** DATA RECORDS follows **

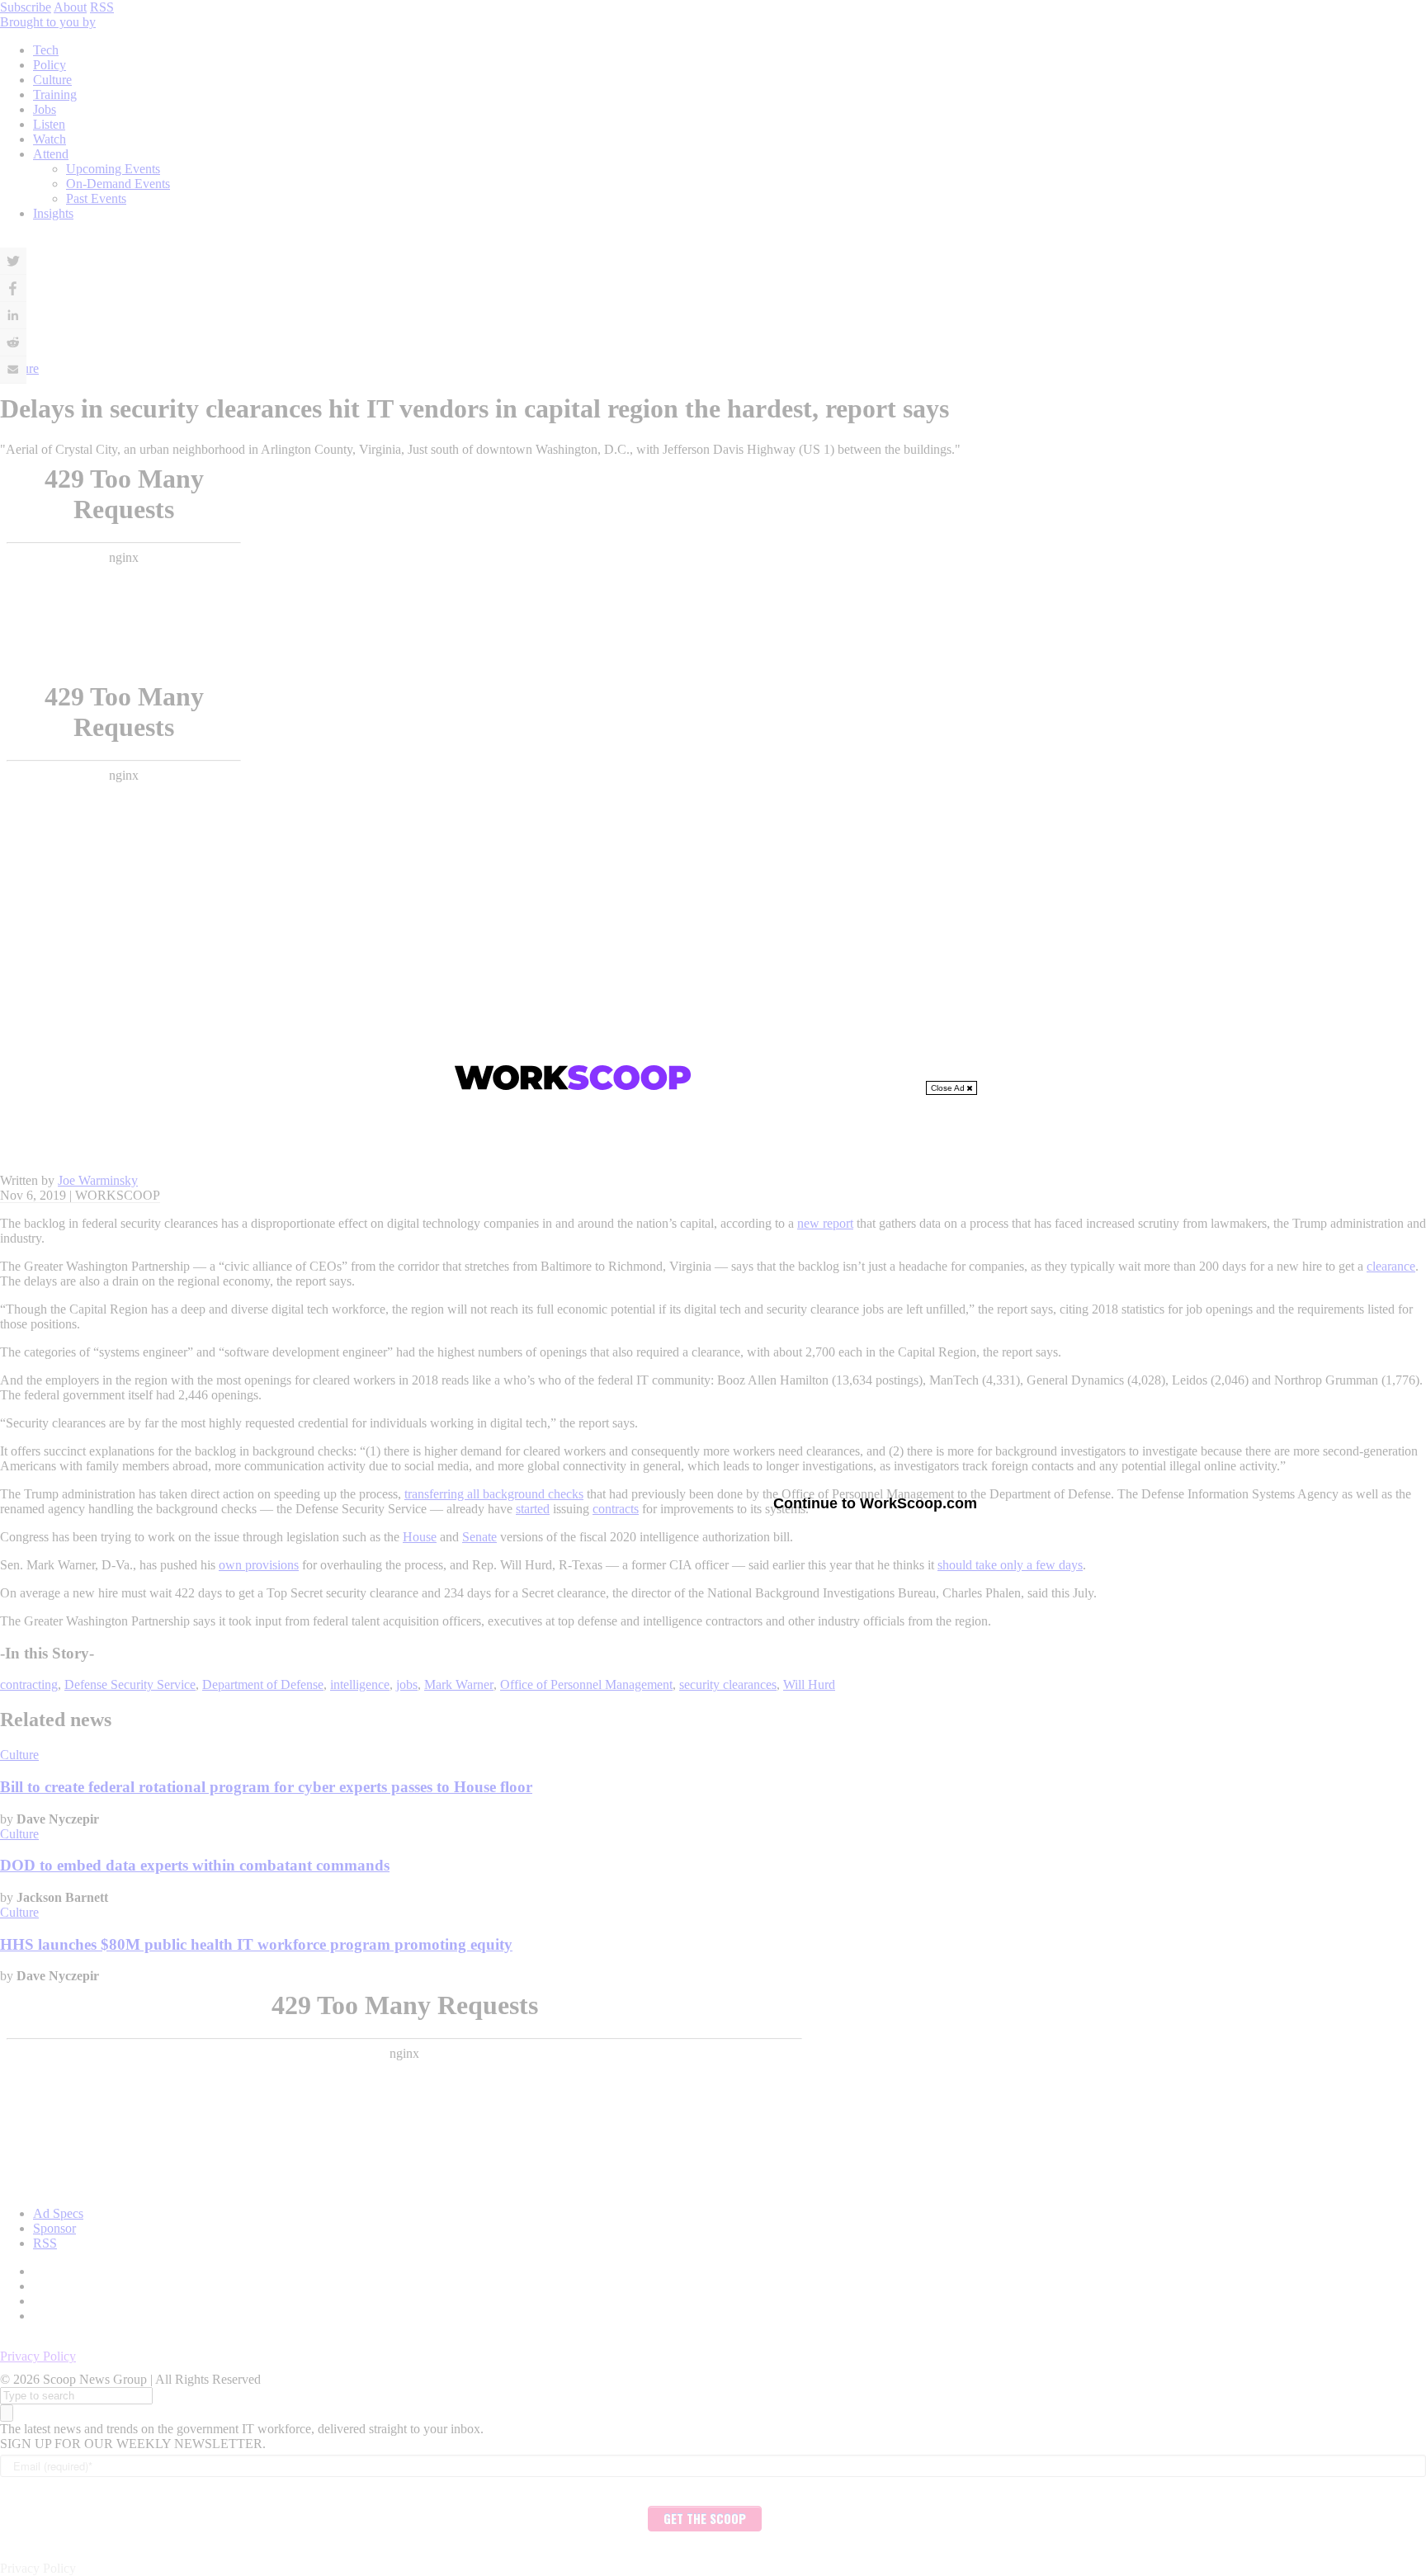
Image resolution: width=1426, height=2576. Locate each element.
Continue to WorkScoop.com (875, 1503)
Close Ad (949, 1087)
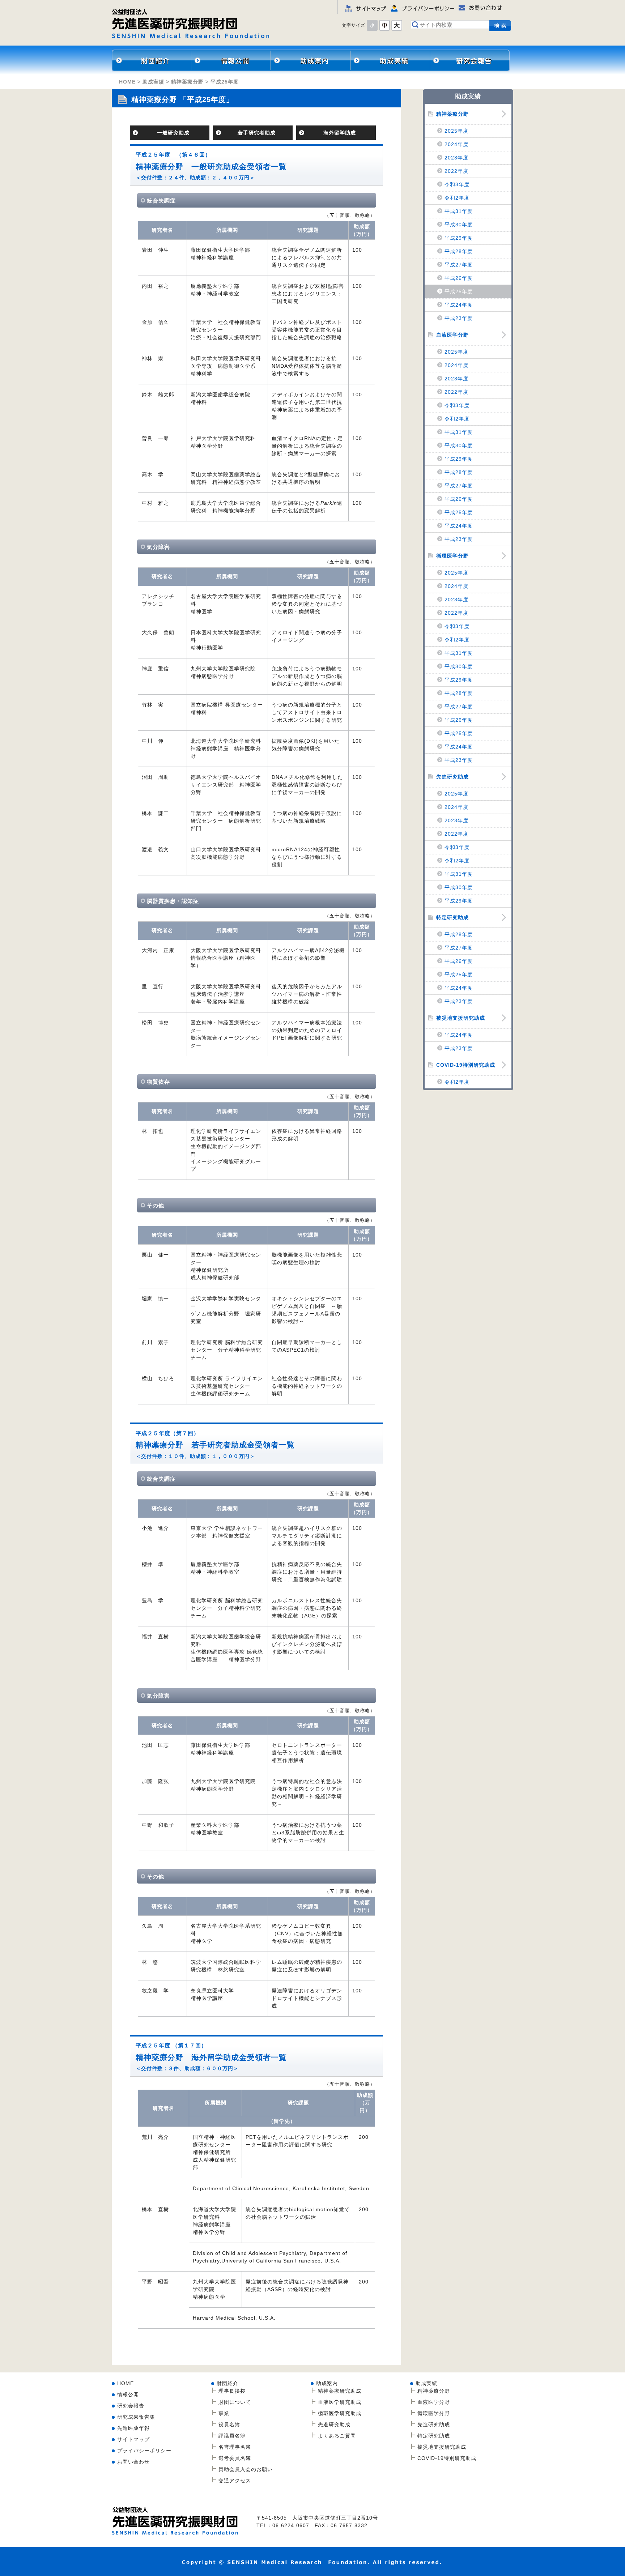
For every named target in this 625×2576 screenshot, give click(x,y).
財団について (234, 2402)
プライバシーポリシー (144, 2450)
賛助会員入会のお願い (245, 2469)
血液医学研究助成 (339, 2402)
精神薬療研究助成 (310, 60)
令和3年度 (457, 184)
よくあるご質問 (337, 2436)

** End of DATA RECORDS **

* [EXERCISE REQUIREMENTS] The lines to return run from the one containing "プライバシーポリシー (144, 2450)" through the last line of the records above. Give them exactly and include nothing more.

* [SOLVED EXERCISE]
プライバシーポリシー (144, 2450)
賛助会員入会のお願い (245, 2469)
血液医学研究助成 (339, 2402)
精神薬療研究助成 (310, 60)
令和3年度 (457, 184)
よくあるご質問 (337, 2436)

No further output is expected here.